Your output must be the lines below from the line containing "The image size" to the line containing "Task: Select thread 4064 message stream row", both lines included, reproduced exactly and without pictures.

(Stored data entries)
● ● ● ● ● ● ●

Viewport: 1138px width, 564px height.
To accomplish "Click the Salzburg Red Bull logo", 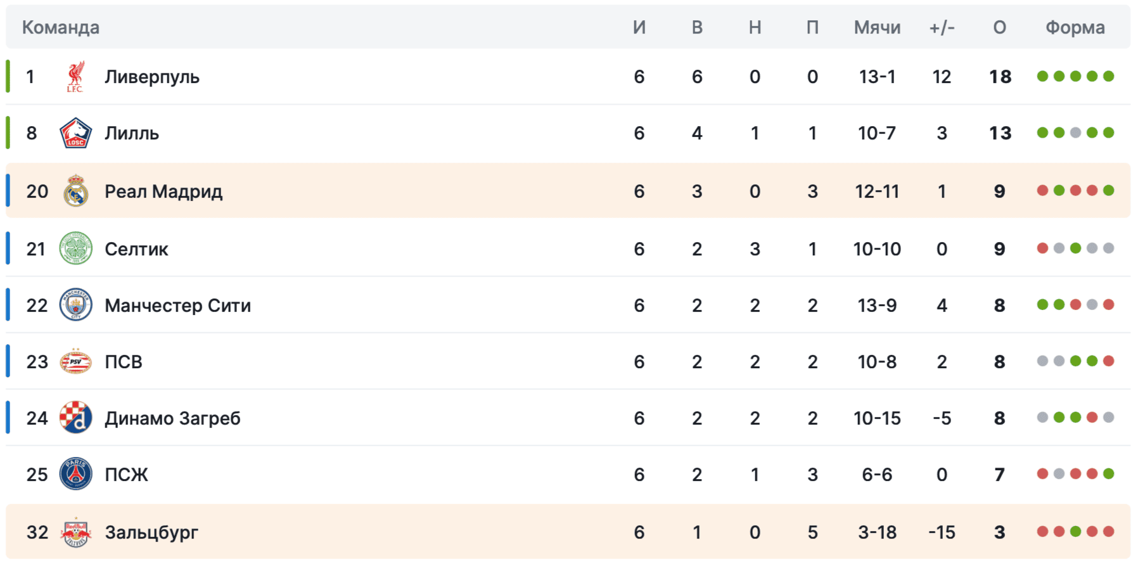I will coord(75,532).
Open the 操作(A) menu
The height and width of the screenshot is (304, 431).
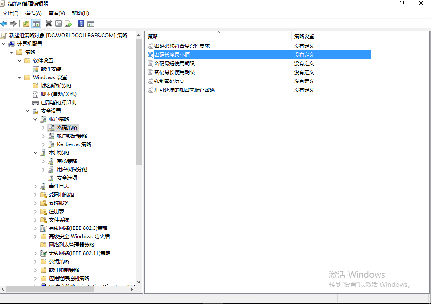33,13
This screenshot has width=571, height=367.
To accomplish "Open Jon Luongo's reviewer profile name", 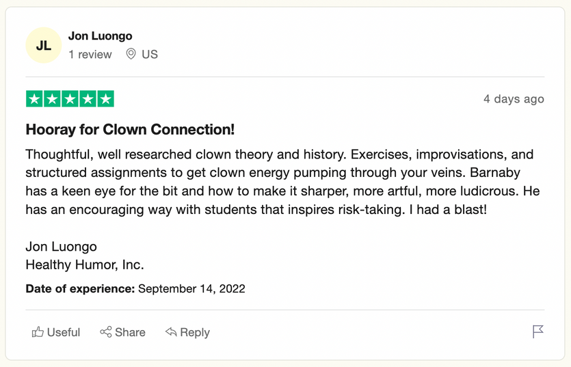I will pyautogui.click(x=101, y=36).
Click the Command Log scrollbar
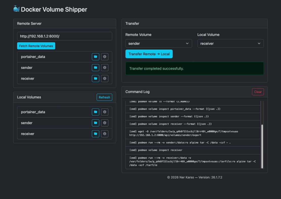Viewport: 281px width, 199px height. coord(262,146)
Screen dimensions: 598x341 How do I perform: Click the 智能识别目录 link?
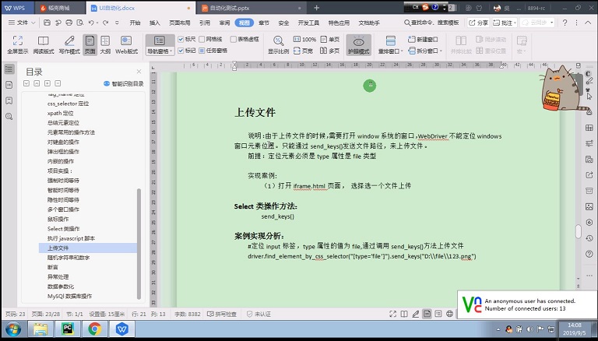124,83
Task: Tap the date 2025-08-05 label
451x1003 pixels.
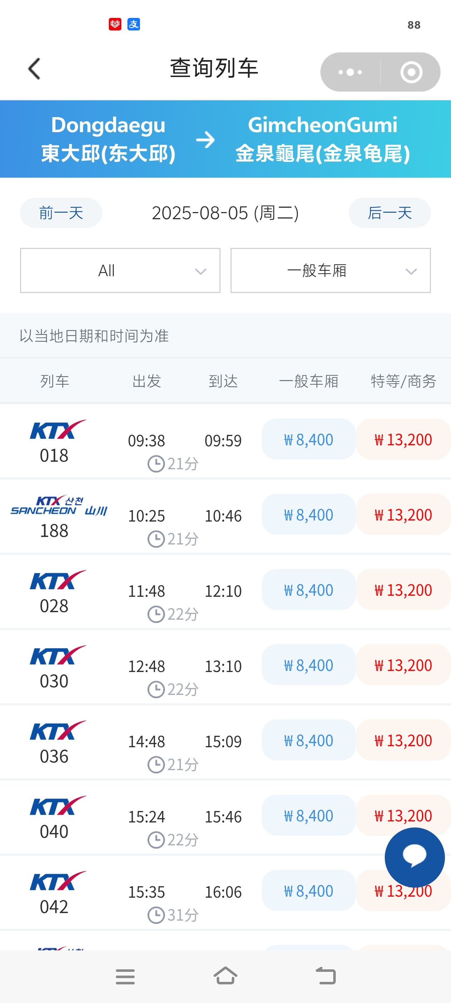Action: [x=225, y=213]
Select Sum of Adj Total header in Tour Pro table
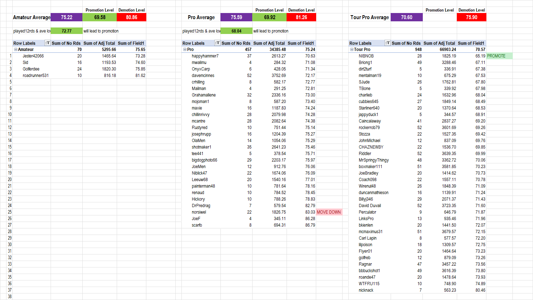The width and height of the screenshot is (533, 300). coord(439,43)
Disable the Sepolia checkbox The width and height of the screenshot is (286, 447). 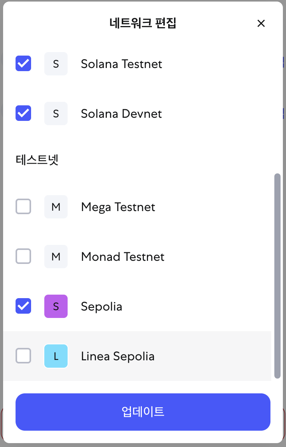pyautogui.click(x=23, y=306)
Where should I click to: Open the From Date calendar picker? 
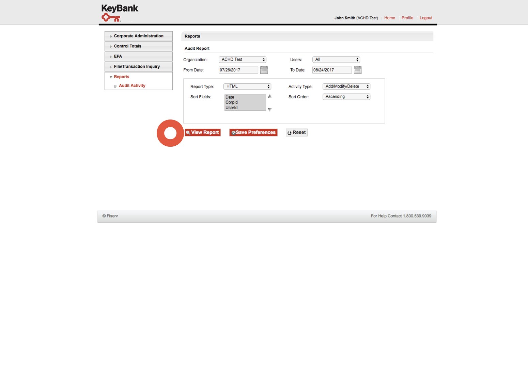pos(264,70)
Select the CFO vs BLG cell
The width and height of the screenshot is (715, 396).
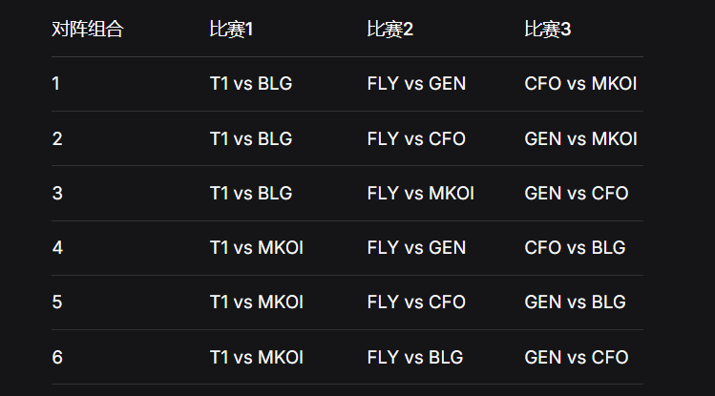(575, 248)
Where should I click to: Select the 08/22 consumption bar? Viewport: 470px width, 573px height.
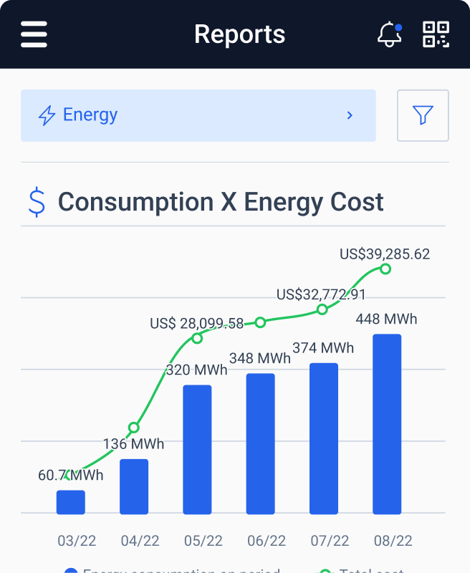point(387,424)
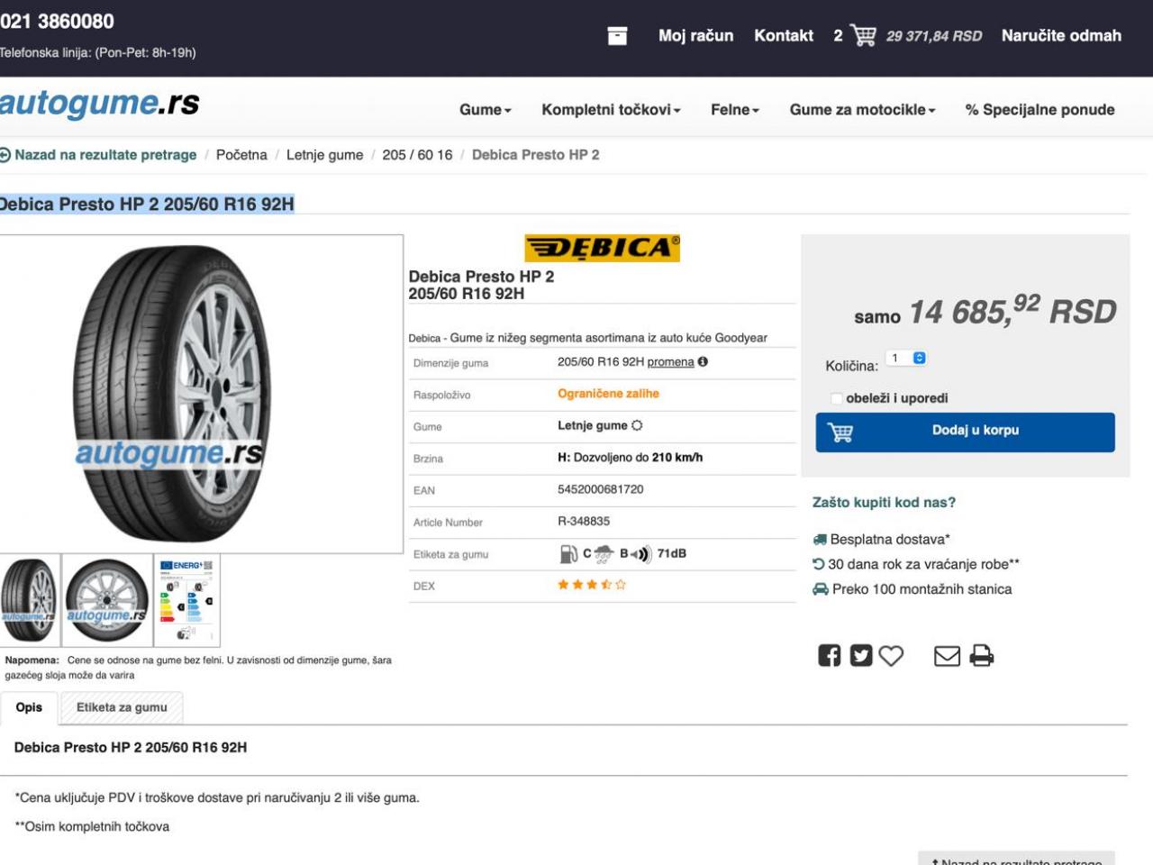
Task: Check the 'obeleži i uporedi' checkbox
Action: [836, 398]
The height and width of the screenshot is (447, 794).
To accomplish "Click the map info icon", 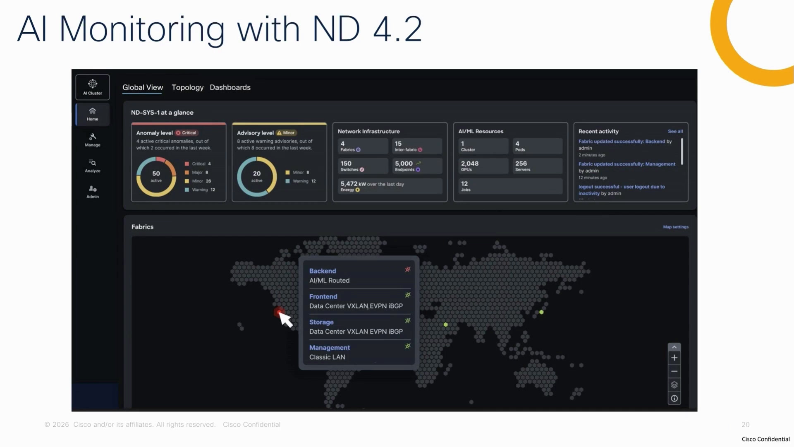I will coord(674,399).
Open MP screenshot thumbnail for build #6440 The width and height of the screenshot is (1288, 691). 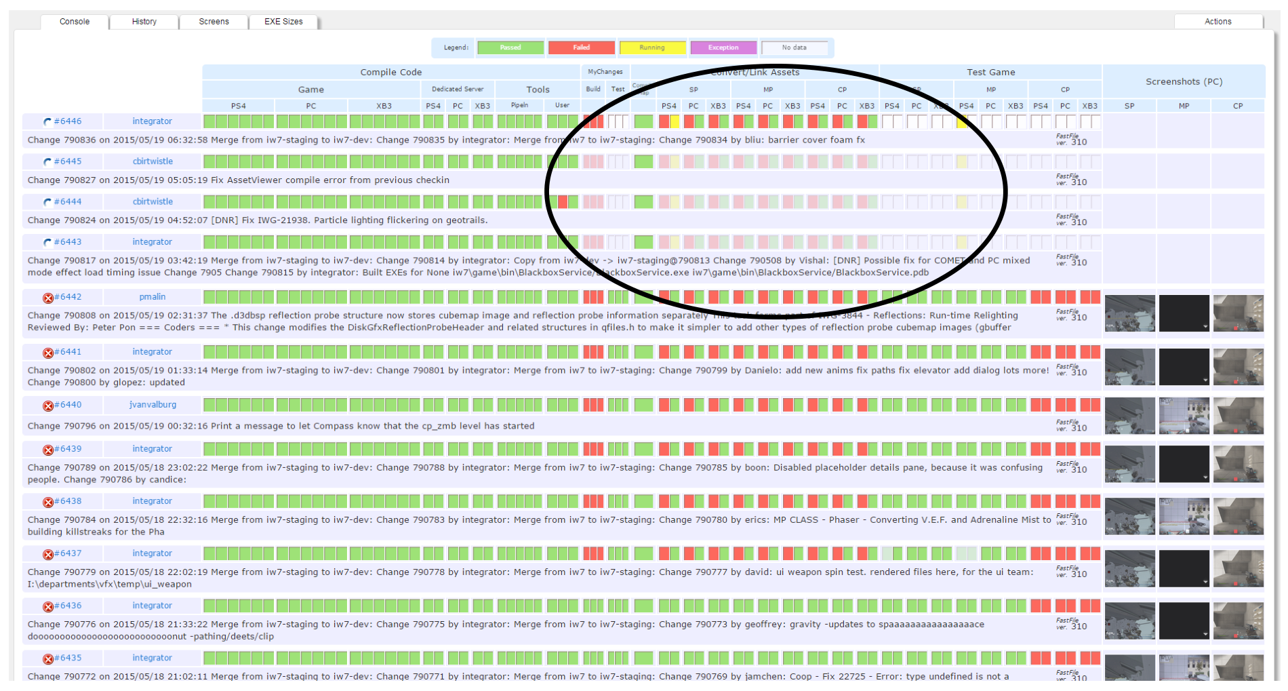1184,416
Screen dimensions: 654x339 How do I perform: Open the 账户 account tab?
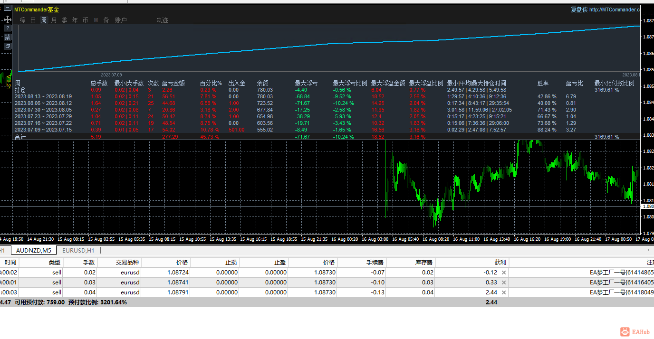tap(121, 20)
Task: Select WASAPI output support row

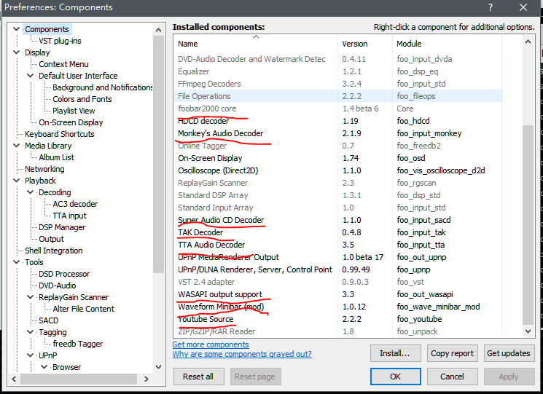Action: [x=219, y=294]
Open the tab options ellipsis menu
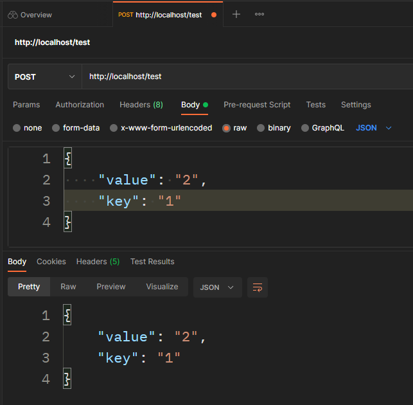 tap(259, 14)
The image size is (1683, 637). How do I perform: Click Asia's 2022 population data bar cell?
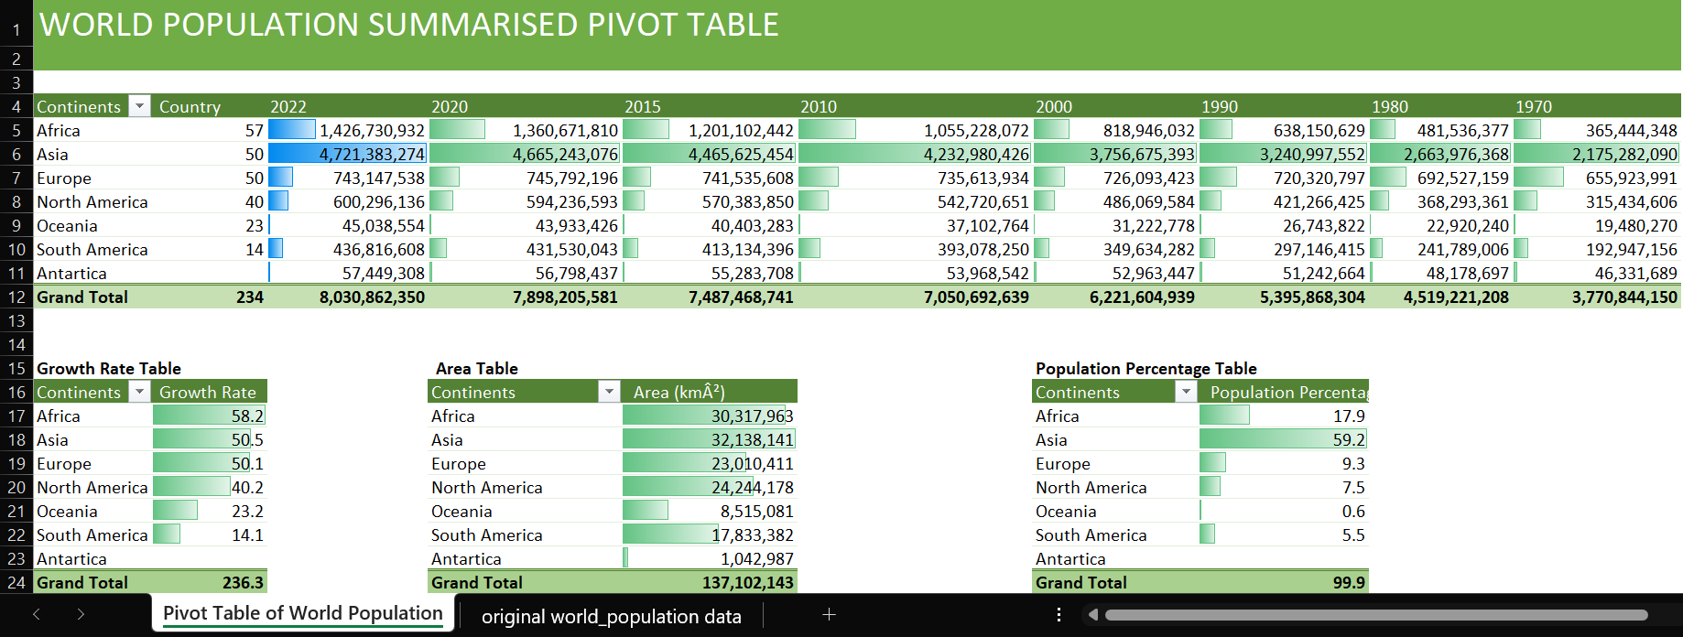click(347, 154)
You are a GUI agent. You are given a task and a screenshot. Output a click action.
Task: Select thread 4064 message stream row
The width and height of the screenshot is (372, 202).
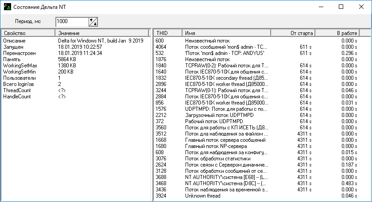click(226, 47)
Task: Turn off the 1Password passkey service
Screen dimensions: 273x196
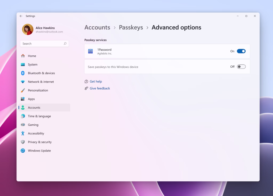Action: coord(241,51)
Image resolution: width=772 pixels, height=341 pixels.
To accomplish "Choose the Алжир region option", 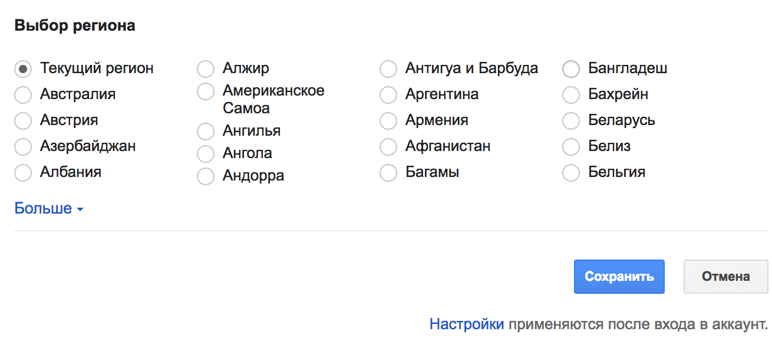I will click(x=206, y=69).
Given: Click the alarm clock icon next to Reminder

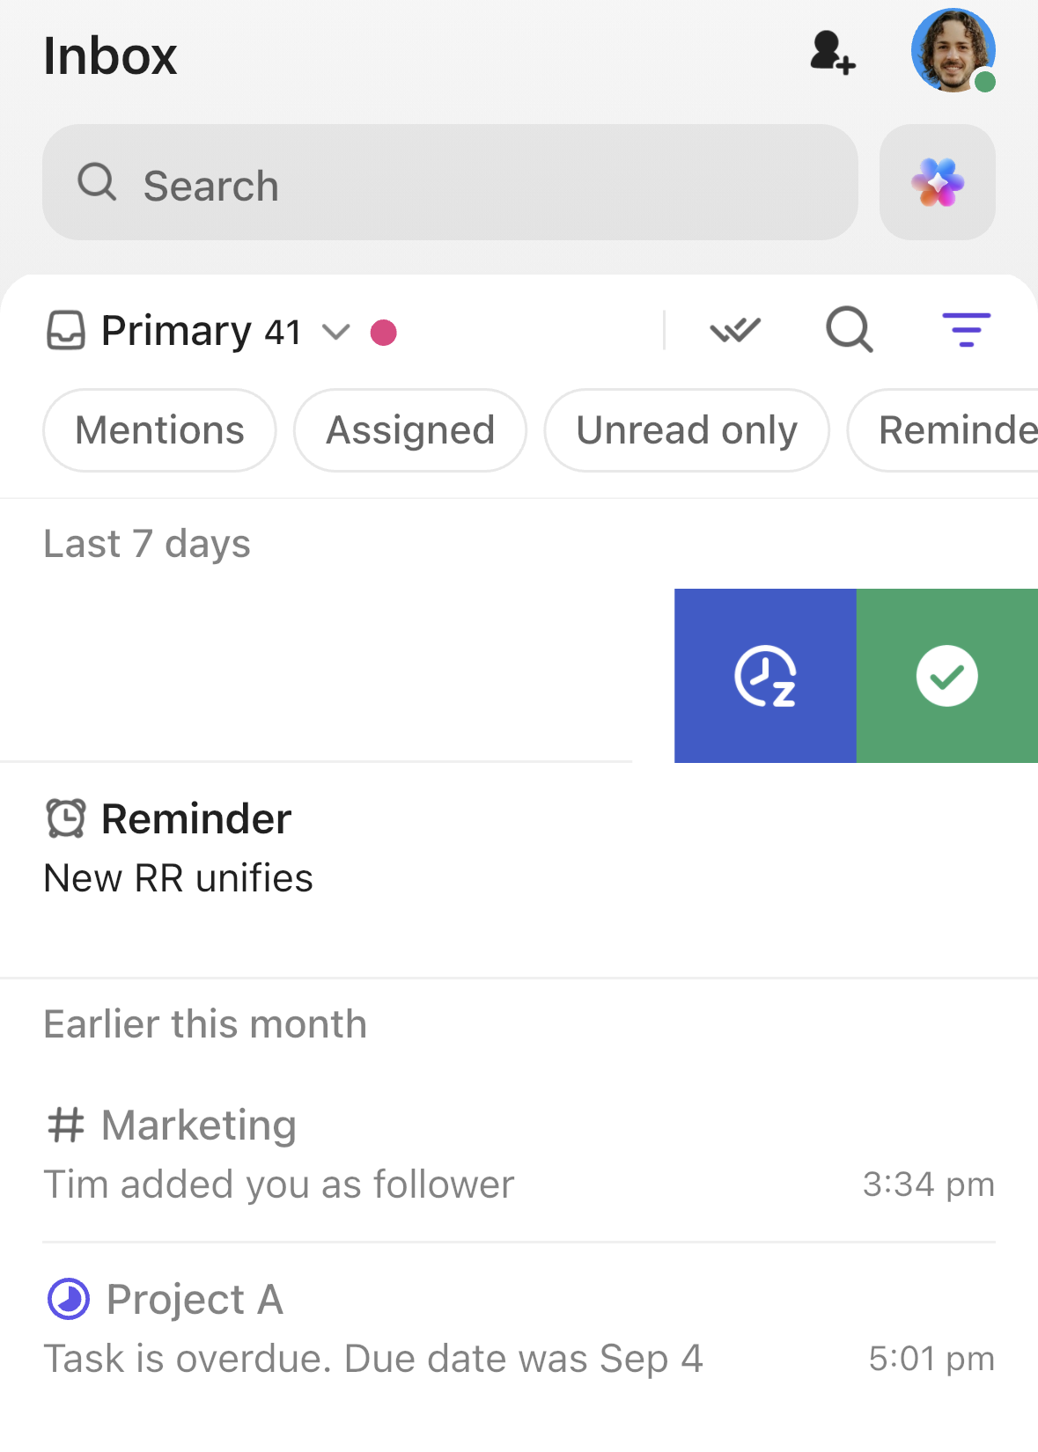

● ● ● ● ● ● ●

# TASK RESPONSE
The image size is (1683, 637). How do I perform: Click Asia's 2022 population data bar cell?
click(347, 154)
You are a GUI agent. You are given a task and a screenshot. Output a click action.
Task: Select thread 4064 message stream row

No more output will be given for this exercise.